— Begin Available records —
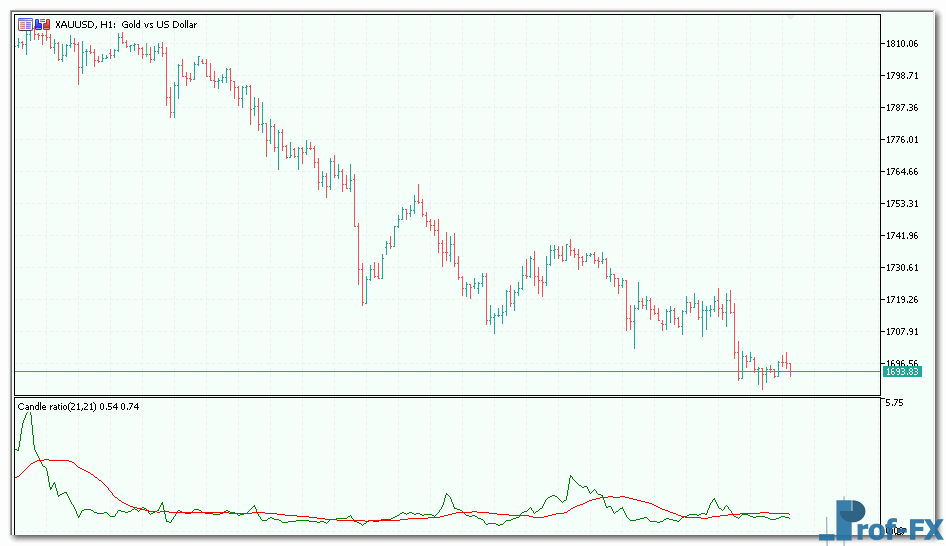Click the ProfFX watermark logo
The image size is (946, 546).
pos(881,522)
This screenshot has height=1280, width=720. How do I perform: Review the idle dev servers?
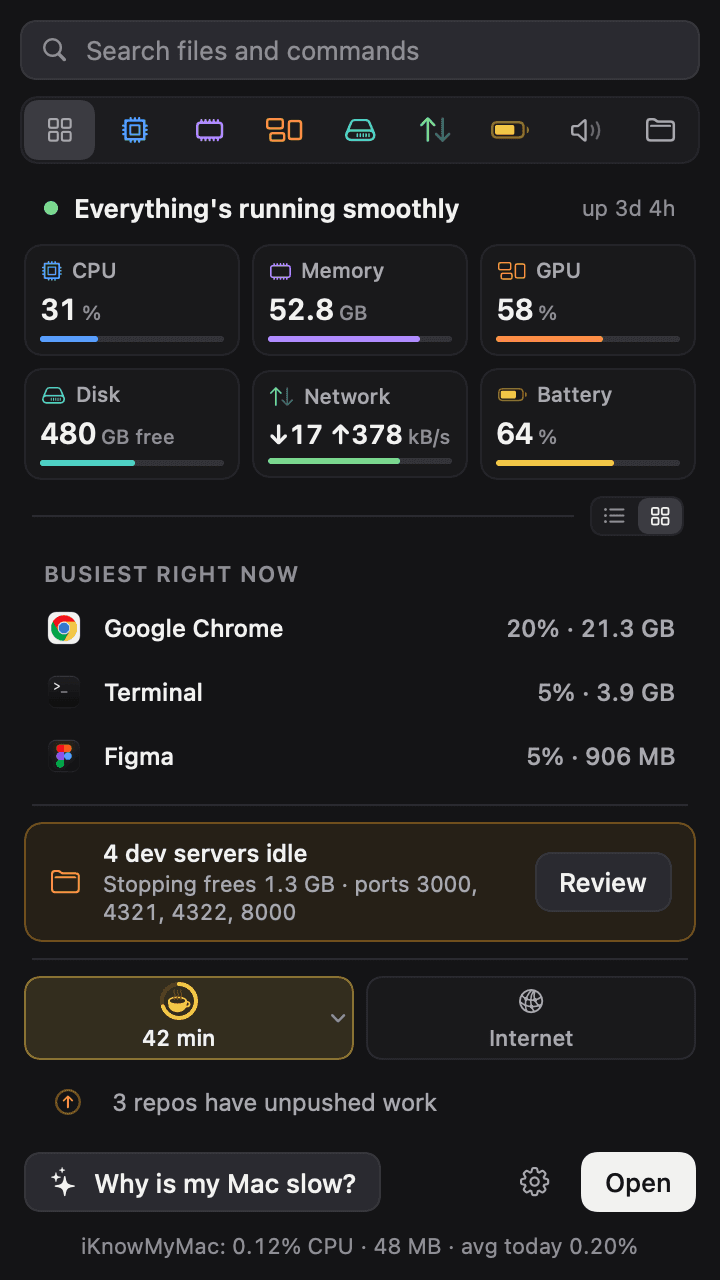(x=603, y=882)
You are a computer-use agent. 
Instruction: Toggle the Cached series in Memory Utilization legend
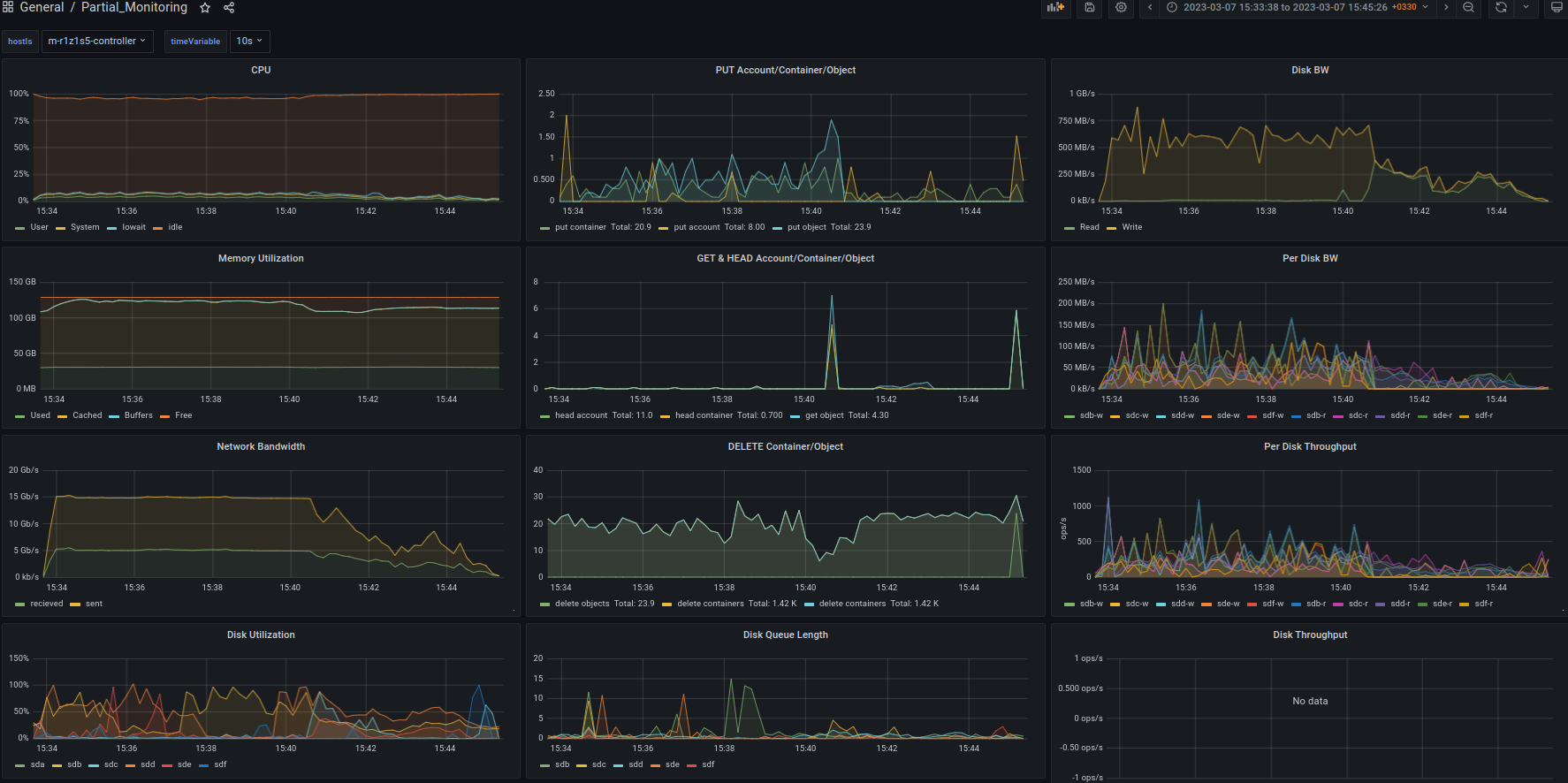(x=87, y=415)
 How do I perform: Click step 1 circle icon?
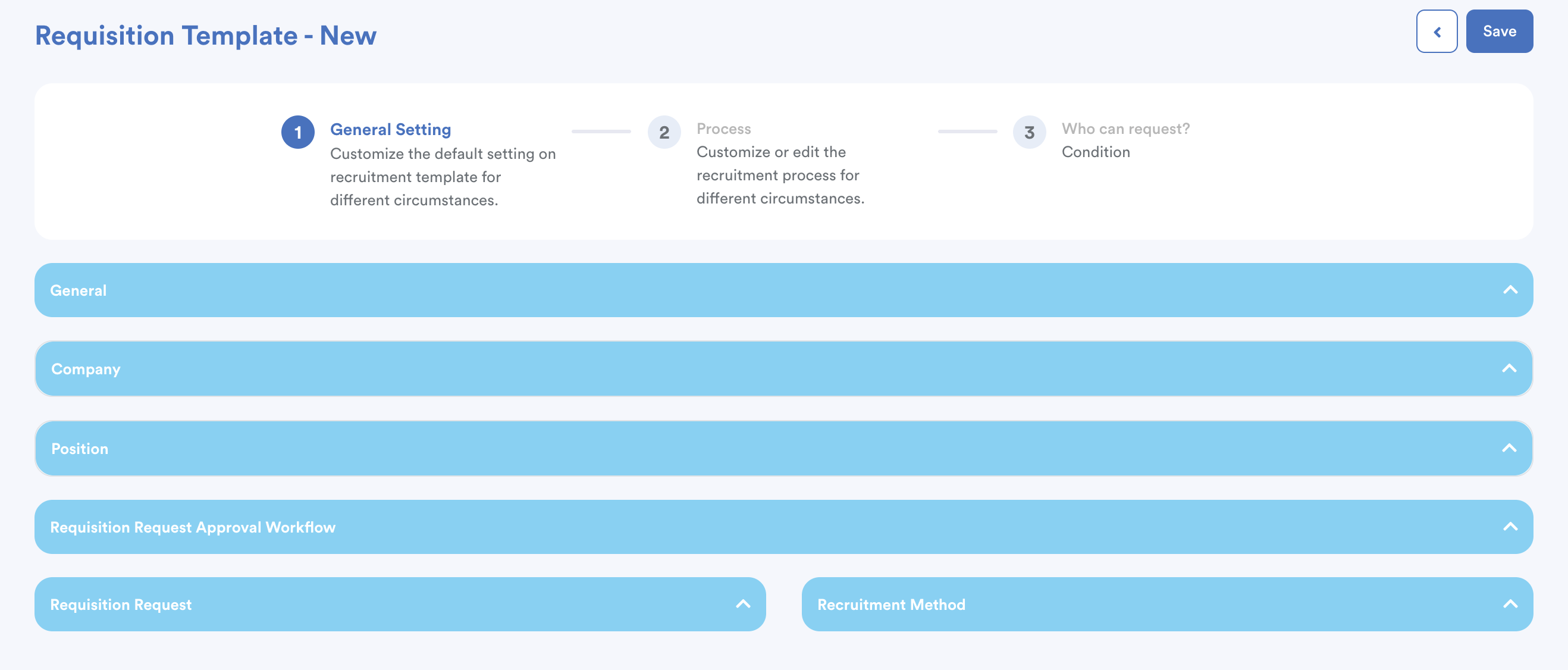(x=297, y=132)
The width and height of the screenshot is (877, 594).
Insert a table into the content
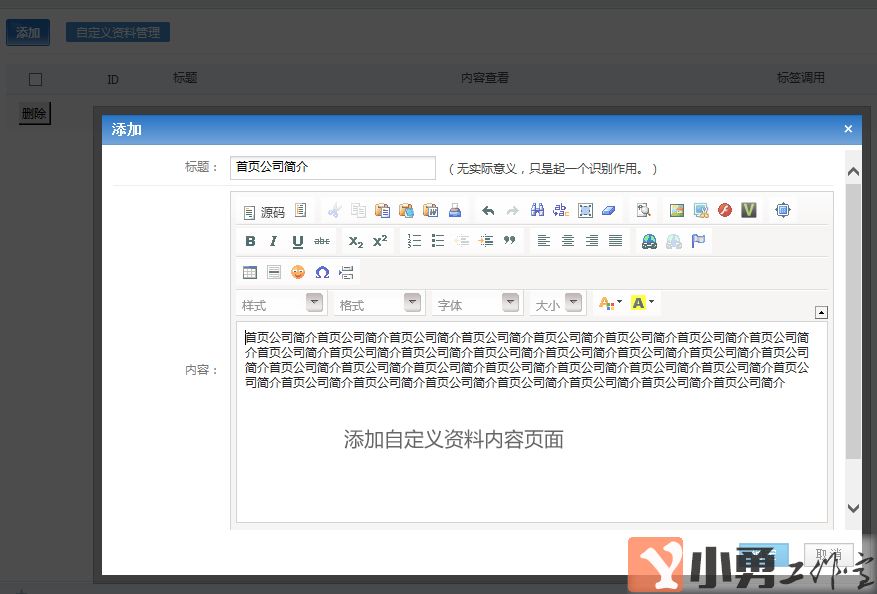click(x=250, y=272)
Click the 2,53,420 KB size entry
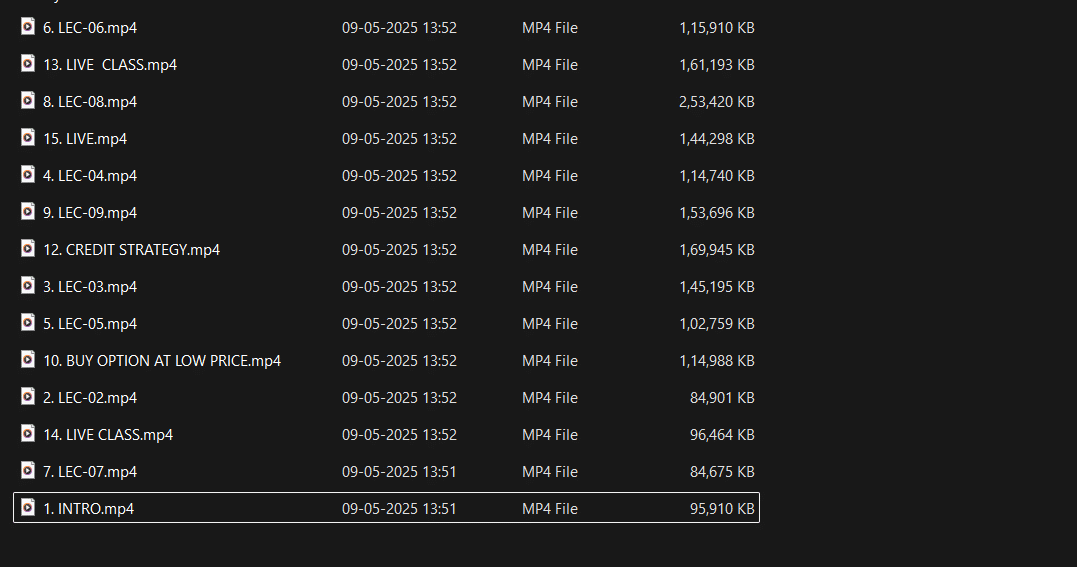This screenshot has height=567, width=1077. coord(716,102)
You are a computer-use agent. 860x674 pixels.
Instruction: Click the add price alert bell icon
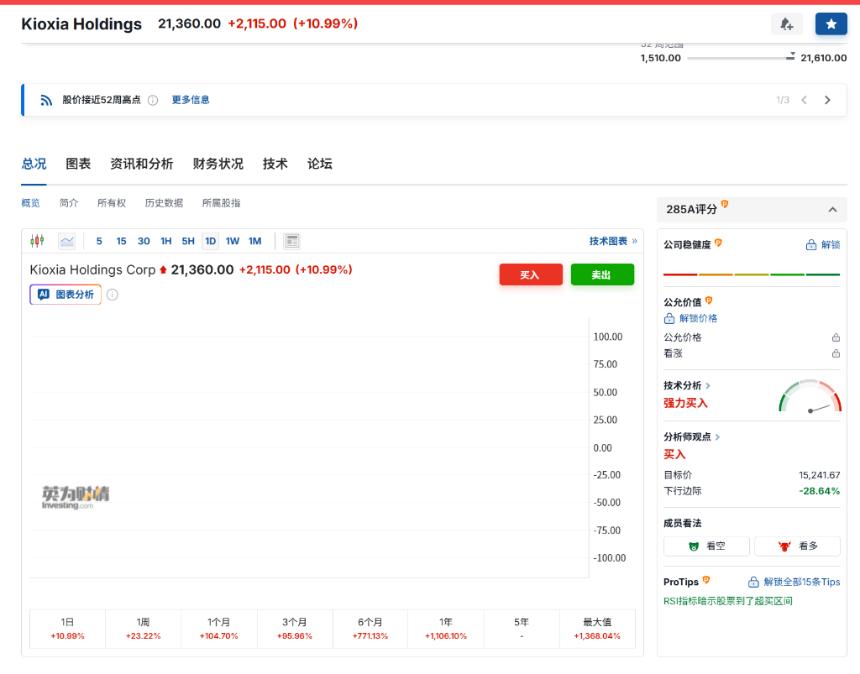click(x=786, y=23)
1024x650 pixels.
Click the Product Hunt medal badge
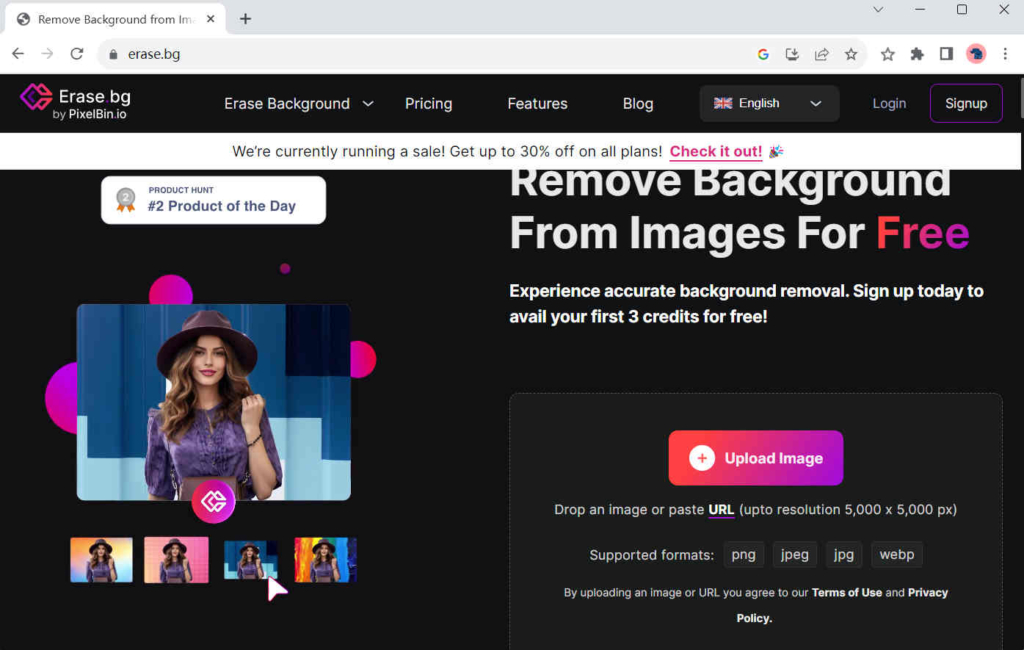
— End Available records —
Copy out the lines of the items from the one containing "1024x650 pixels." through the last line, including both ends, and omit the pictures.

1024x650 pixels.
Click the Product Hunt medal badge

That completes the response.